Algernon was born in Shooter's Hill, now Kent, England, to a well-to-do religous family headed by his father, a high official in the British Post Office. Refusing to conform to their Sandemanian conversion which landed them in an ultra-Calvinistic sect, young Algernon was educated at Wellington College and worked a number of tedious jobs (as I have also done), finding himself no good at these Just Over Brokes. He moved to New York and lived in abject poverty. A weaker man might have given up, but Blackwood found himself in the good graces of a wealthy man and was soon writing for the New York Times, as well as being an occasional essayist for various periodicals.

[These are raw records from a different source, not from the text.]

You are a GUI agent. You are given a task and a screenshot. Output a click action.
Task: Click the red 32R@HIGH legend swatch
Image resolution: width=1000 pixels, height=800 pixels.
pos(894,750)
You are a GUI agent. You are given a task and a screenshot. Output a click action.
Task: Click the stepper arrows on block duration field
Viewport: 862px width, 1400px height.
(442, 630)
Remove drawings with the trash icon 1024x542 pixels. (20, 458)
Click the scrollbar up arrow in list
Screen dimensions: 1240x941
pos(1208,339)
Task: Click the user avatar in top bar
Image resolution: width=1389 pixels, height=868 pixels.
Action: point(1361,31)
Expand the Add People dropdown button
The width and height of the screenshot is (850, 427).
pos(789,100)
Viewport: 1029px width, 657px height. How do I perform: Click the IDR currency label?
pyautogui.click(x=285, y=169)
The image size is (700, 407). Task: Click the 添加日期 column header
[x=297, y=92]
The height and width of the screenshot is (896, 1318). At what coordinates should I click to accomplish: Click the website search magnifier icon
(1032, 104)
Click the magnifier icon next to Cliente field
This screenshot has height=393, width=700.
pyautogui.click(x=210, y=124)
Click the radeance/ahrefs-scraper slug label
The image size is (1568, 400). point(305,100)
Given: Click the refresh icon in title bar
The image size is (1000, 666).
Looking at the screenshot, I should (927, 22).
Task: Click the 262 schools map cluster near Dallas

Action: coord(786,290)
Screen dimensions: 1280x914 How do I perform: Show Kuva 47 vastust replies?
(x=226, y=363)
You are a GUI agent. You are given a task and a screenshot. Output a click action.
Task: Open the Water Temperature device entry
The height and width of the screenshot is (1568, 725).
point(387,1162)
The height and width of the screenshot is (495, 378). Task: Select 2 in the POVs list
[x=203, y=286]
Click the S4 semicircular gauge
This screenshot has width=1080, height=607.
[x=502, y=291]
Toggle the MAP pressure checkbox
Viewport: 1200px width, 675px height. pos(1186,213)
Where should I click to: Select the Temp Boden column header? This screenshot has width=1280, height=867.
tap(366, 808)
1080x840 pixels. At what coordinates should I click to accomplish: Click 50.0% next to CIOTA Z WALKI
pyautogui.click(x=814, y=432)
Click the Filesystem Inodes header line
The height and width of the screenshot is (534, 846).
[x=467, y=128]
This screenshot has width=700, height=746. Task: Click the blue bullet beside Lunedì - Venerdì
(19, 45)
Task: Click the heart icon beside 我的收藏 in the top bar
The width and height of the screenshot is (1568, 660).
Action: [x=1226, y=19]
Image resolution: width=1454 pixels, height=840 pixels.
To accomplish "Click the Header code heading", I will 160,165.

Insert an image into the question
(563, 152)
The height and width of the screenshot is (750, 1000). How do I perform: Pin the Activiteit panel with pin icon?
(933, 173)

The pivotal point in his life came when he moved back to England in his thirties and began to write tales of the supernatural. Penning at least ten short story collections (so many, in fact, he couldn't count them all), he soon told these tales on radio and television. He not only joined The Ghost Club, but was an avid enthusiast of nature, likely to be skiing or mountain-climbing when not working on his horrific stories. A loner, his cheerful demeanor moved those he dealt with when venturing out in public. Known for his qabbalistic factions, he eventually joined the Hermetic Order of the Golden Dawn.
Blackwood is best known for not only "The Willows," but also for his short story, "The Wendigo," the best tale ever written about the enormous Indian werewolf, told through the eyes of the protagonist as his friend is carried into the sky by a giant-sized monster.
His first book in 1906, The Empty House, was followed by The Listener (1907). Not limited to the horror genre, his other tomes include The Human Chord (1910), The Lost Valley (1910), The Centaur (1911), Pan's Garden (1912), Incredible Adventures (1914), Ten Minute Stories (1914), Julius LeVallon (1916), Day and Night Stories (1917), The Wolves of God (1921), The Bright Messenger (1922) and Tongues of Fire (1924).
His range of influence on my work comes from what he calls "a series of shocks," catching the reader off-guard with what he called "grotesqueries (a word I now use in abundance)." My favorite Blackwood tale is "Ancient Sorceries," a titillating piece about a small, nerdy man looked down on by conventional society. He gets off a train at the wrong stop to embark on an adventure which becomes the thrill-ride of his life. He checks into an inn and, the owner's daughter, a seventeen year old vivacious girl, leads him into a racious romance. He comes to find out this child is a reincarnated witch who's deathly afraid of fire because she was burned to death in the inquisition.
No one can deny Algernon Blackwood's contribution to the horror genre, a true master of not only the ghost story but of every kind of macabre tale, a forerunner of today's trend, Wiccan horror, in stories like "Ancient Lights." Algernon Blackwood is a must-read for anyone serious about becoming a horror author.
This blogger owes a thanks to literature and Web sites. Information based on research from E. F. Bleiler's introduction in Best Ghost Stories of Algernon Blackwood, the Wikipedia article on Algernon Blackwood and the Web site, The Literary Gothic.